### TASK INSTRUCTIONS
Please reproduce the final stretch of the listing below: the line that contains "Instruction: Click the word" and all lines after it, verbatim, with nothing else.

### AVAILABLE DATA

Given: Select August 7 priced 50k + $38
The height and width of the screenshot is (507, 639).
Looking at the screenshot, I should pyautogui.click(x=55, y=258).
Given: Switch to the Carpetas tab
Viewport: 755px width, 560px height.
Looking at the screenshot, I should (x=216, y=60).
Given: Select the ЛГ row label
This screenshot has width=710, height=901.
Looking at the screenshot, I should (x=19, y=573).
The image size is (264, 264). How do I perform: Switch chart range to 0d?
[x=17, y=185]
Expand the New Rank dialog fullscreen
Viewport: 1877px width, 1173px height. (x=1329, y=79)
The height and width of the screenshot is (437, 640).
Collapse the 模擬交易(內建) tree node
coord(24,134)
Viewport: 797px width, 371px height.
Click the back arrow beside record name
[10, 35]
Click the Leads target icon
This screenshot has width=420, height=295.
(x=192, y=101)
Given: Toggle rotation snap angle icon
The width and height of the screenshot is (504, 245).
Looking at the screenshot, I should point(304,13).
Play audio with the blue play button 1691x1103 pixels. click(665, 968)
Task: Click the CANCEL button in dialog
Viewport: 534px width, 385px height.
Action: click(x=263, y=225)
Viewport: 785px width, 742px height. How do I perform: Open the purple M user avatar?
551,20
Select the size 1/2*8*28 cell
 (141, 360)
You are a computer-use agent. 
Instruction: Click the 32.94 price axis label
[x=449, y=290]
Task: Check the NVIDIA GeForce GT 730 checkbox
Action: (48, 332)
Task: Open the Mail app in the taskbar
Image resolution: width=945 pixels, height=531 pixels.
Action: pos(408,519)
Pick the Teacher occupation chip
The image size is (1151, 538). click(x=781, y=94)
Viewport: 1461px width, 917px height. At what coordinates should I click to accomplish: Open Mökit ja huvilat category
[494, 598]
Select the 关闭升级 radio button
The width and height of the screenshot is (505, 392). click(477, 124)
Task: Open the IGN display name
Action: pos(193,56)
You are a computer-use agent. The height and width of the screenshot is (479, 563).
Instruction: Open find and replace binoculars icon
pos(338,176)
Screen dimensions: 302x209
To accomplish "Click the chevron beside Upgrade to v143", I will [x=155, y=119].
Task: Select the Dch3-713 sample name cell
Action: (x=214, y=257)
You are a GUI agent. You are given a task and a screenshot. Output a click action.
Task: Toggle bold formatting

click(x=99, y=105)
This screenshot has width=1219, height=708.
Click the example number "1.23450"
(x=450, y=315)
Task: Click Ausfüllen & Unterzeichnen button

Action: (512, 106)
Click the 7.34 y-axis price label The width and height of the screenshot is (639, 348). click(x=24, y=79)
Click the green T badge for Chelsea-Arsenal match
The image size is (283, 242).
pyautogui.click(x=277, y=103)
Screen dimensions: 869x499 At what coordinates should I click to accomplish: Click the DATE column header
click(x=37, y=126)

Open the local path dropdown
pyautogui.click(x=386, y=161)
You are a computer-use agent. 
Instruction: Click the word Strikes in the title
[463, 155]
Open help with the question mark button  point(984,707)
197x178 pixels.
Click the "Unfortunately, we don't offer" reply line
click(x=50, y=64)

### SOLUTION FOR THIS TASK
Instruction: Click the word Strikes in the title
[463, 155]
Open help with the question mark button  point(984,707)
197x178 pixels.
Click the "Unfortunately, we don't offer" reply line
click(x=50, y=64)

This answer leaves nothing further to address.